The leftovers est un série télévisée américaine créée par Damon Lindelof et Tom Perrota. Elle est réalisée par Peter Berg, Keith Gordon, Leslie Linka Glatter et Mimi Leder. La saison 1 est composée de dix épisodes. Diffusée depuis le 29 juin 2014 sur HBO et en France depuis le 30 juin 2014 sur OCS City en VOSTFR.

Résumé :
Un 14 octobre en apparence ordinaire, 2% de la population disparaît mystérieusement de la surface de la Terre. Ces gens, de tous âges, se sont évanouis dans la nature, sans explication, laissant leurs proches dans l’angoisse et le désespoir. Trois ans plus tard, la vie a repris son cours dans la bourgade de Mapleton, une petite ville près de New York, mais rien n’est plus comme avant. Personne n’a oublié ce qui s’est passé, ni ceux qui ont disparu. À l’approche des cérémonies de commémoration de la Disparition, le chef de la police locale, Kevin Garvey, est en état d’alerte maximale : des affrontements dangereux se préparent entre la population et un groupuscule, aux revendications mystérieuses, comparable à une secte.

Hello shining people !

The leftovers, dont la traduction littérale serait « les laissés-pour-compte », est une série très particulière, que j’ai eu beaucoup de mal à cerner. Dès le premier épisode, j’ai ressenti une grande curiosité et une forte émotion. J’ai été submergée par l’ambiance mystérieuse et étrange, du fait de la disparition d’une grande partie de la population mondiale soudaine et inexpliquée. L’atmosphère est également pesante et triste ; après trois ans les gens ne semblent pourtant pas remis, et même si en apparence la ville de Mapleton n’a pas changé, la frustration des habitants est lancinante.

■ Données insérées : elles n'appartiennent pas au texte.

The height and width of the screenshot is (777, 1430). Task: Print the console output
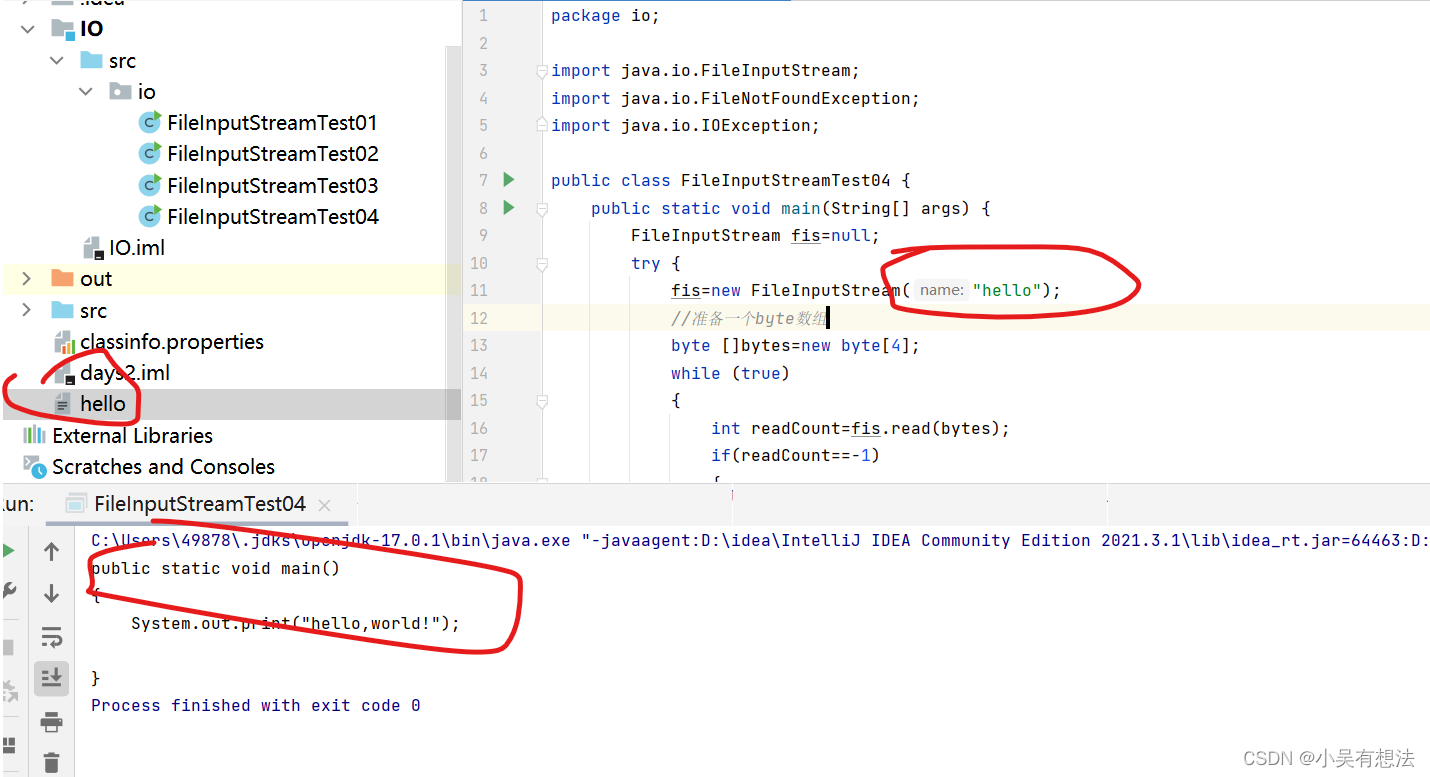tap(51, 722)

J’ai poursuivi mon chemin dans cette histoire, tout en me demandant à la fin des premiers épisodes si j’appréciais ou non cette série, et si je lui trouvais un intérêt. La série était déjà en train de faire effet sur moi, et ces questions là, faisaient partie de la volonté de cette série. J’ai alors compris que l’histoire n’était pas tant tournée vers les causes de la Disparition que sur les conséquences qu’elle produisait sur les gens, en l’occurrence sur certains habitants de Mapleton. Cette idée est d’après moi la résolution de la série, et l’on ignore où elle veut nous mener et si elle veut nous mener quelque part, sinon vers des questionnements.

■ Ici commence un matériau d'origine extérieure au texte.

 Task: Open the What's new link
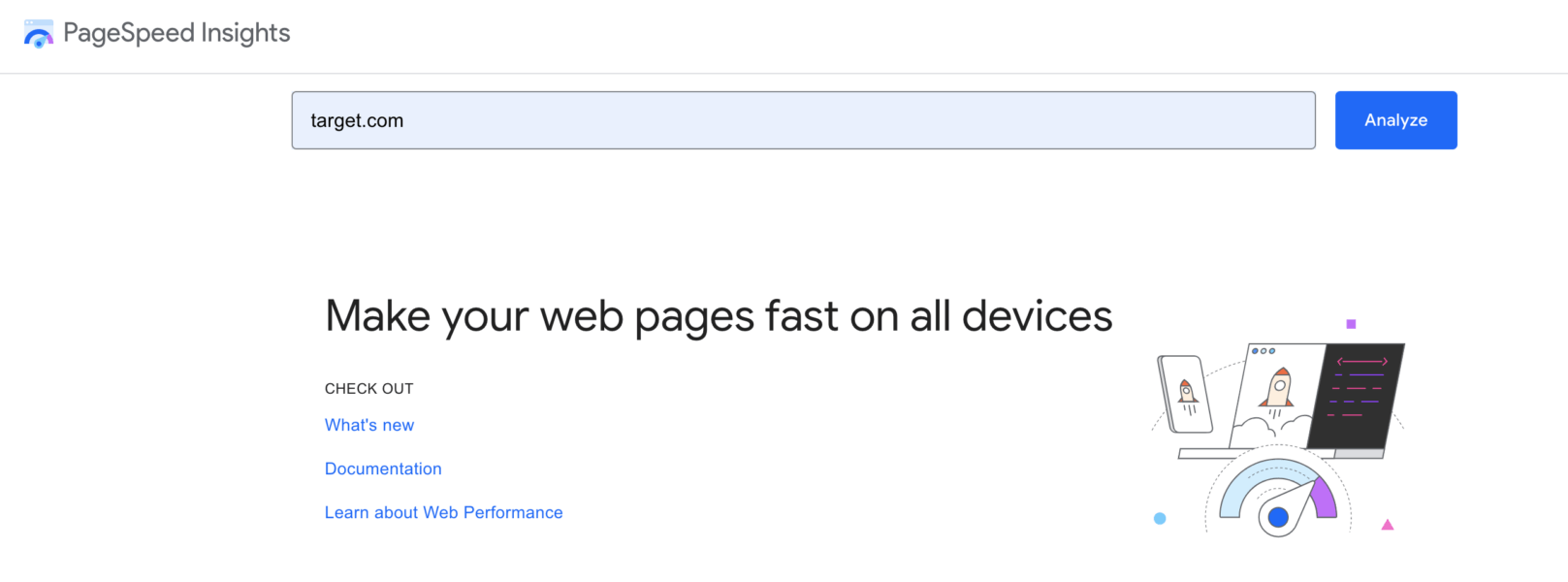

Cela m’a alors amenée à me questionner sur la vie, l’humanité, la morale, et la spiritualité. Des thèmes abordés à travers des personnages, qui tentent de se reconstruire, d’oublier ou bien au contraire de ne pas passer un moment sans se rappeler et rappeler aux autres combien il est impossible de vivre comme avant. J’ai fortement ressenti la dimension religieuse, dès le générique, et particulièrement incarnée par le prêtre Matt Jamison, pour qui la Disparition est une épreuve imposée par Dieu. D’un autre côté, de nombreuses sectes voient le jour, telle que les Coupables Survivants. Ils sont chargés de transmettre leur « croyance » en surveillant des gens, en leur renvoyant l’image de la terrible Disparition, pour tenter ainsi de recruter des personnes, souvent affaiblies et perdues. Ils prônent le silence, ne communiquent donc que très peu et par écrit, et ils fument sans interruption pour proclamer leur foi, comme ils le revendiquent, bien qu’ils soient agnostiques. Il y a également des apparitions de « guides », qui s’autoproclament guérisseurs ou sauveurs, et illustrent la dimension de croyance aveugle. Parmi toutes ces dérives engendrées par une telle situation, on peut noter le recours à la violence, notion omniprésente et montrée de manière extrême parfois, donnant lieu à des scènes très dures, dont une particulièrement insoutenable. Cela souligne tout simplement la cruauté dont l’homme peut faire preuve dans un tel contexte. Même si ce n’est pas une série du genre fantastique, il y a un côté un peu surnaturel et chimérique. En effet, le rêve est parfois mêlé à la réalité, comme pour le personnage principal, Kevin Garvey, qui fait du somnambulisme. Tous ces thèmes sont à mon sens des sujets sensibles, qui soulèvent beaucoup de questions et divisent les opinions mais sont ici abordés avec intelligence.

Par ailleurs, je trouve la mise en scène de la série épatante, où le rythme est lent mais captivant. Il y a un vrai équilibre entre chaque épisode, et certains sont élaborés comme des portraits de personnages, ce qui permet de mieux comprendre leur psychologie. La qualité des images est superbe, avec des couleurs et une lumière toujours bien adaptées aux plans. La musique du compositeur Max Richter, joue également un rôle primordial, et ajoute une telle intensité aux images qu’elle contribue à l’expérience sensorielle de la série. Les morceaux surviennent à des moments toujours très forts émotionnellement et certains sont même associés à des personnages. J’aime vraiment beaucoup cette réalisation, très esthétique, puissante et digne d’un cinéma d’auteur.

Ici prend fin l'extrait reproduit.